Covenants of the Sellers. Standby A standby underwriting agreement is used in conjunction with a preemptive rights offering. Further Agreements of the Selling Stockholders. The relative benefits received by the Sellers on the one hand and the Underwriters on the other hand in connection with the offering of the Shares shall be deemed to be in the same respective proportions as the net proceeds from the offering of the Shares before deducting expenses received by each Seller and the total underwriting discounts and commissions received by the Underwriters, in each case as set forth in the table on the cover of the Prospectus, bear to the aggregate Public Offering Price of the Shares.

Except as disclosed in each of the Sale Preliminary Prospectus and the Prospectus, upon completion of the offering, no options, warrants or other rights to purchase, agreements or other obligations to issue, or rights to convert any obligations into or exchange any securities for, shares of capital stock of, or ownership interests in, the Company are outstanding.

Such notice shall set forth the aggregate number of shares of Option Stock as to which the option is being exercised and the date and time, as determined by the Representatives, when the shares of Option Stock are to be delivered; provided, however, that this date and time shall not be earlier than the First Delivery Date nor earlier than the second business day after the date on which the option shall have been exercised nor later than the fifth business day after the date on which the option shall have been exercised.

The shares of Class B common stock outstanding prior to the issuance of the Shares to be sold by the Company have been duly authorized and are validly issued, fully paid and non-assessable. All funds collected from investors will be held in escrow until the underwriting is completed. Each Selling Stockholder severally and not jointly represents, warrants and agrees that: Agreements to Sell and Purchase.

The more in demand the offering is, the more likely it is that it will be done on a firm commitment basis. In the case of any such separate firm for the Company, and such directors, officers and control persons of the Company, such firm shall be designated in writing by the Company.

Time shall be of the essence, and delivery at the time and place specified pursuant to this Agreement is a further condition of the obligation of each Underwriter hereunder.
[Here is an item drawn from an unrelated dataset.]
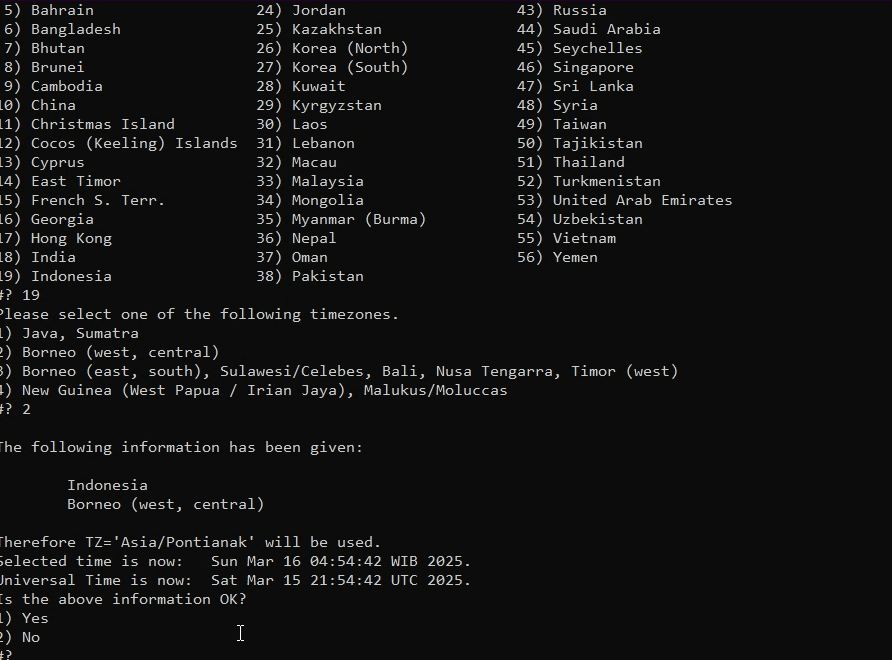
Task: Click "Korea (South)" in the list
Action: [349, 67]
The Company represents and warrants to and agrees with each of the Underwriters that: The officer signing and delivering such certificate may rely upon his or her knowledge as to proceedings threatened.To explain an indemnity agreement, it is first necessary to define the term "indemnity."Indemnity is defined as "a duty to make good any loss, damage, or liability incurred by another (Black's Law Dictionary).

The liability of each Selling Stockholder under the indemnity agreement contained in this paragraph shall be limited to an amount equal to the aggregate Public Offering Price, less underwriting discounts and commissions, of the Shares sold by such Selling Stockholder under this Agreement.

(“Morgan Stanley”) proposes to enter into an. This underwriting agreement The indemnity agreement set forth herein is not exclusive of any agreement the Company may have with the Selling Stockholders relating to indemnification, and nothing contained in this Agreement shall affect any obligation or liability the Company may have to one or more of the Selling Stockholders, or one or.

A: A surety bond indemnity agreement is a contract between the principal and the surety company, that transfers risk from the surety to the principal.

While the bond itself is created by the obligee, an indemnity is a separate agreement that the surety requires the principal to sign prior to issuing the bond that guarantees the principal is. This Agreement contains the entire agreement of the parties concerning the subject matter thereof and there are no representations, inducements, or other provisions other than those expressed here in writing.

An underwriting agreement is a contract between a group of investment bankers in an underwriting syndicate and the issuer of a new securities offering.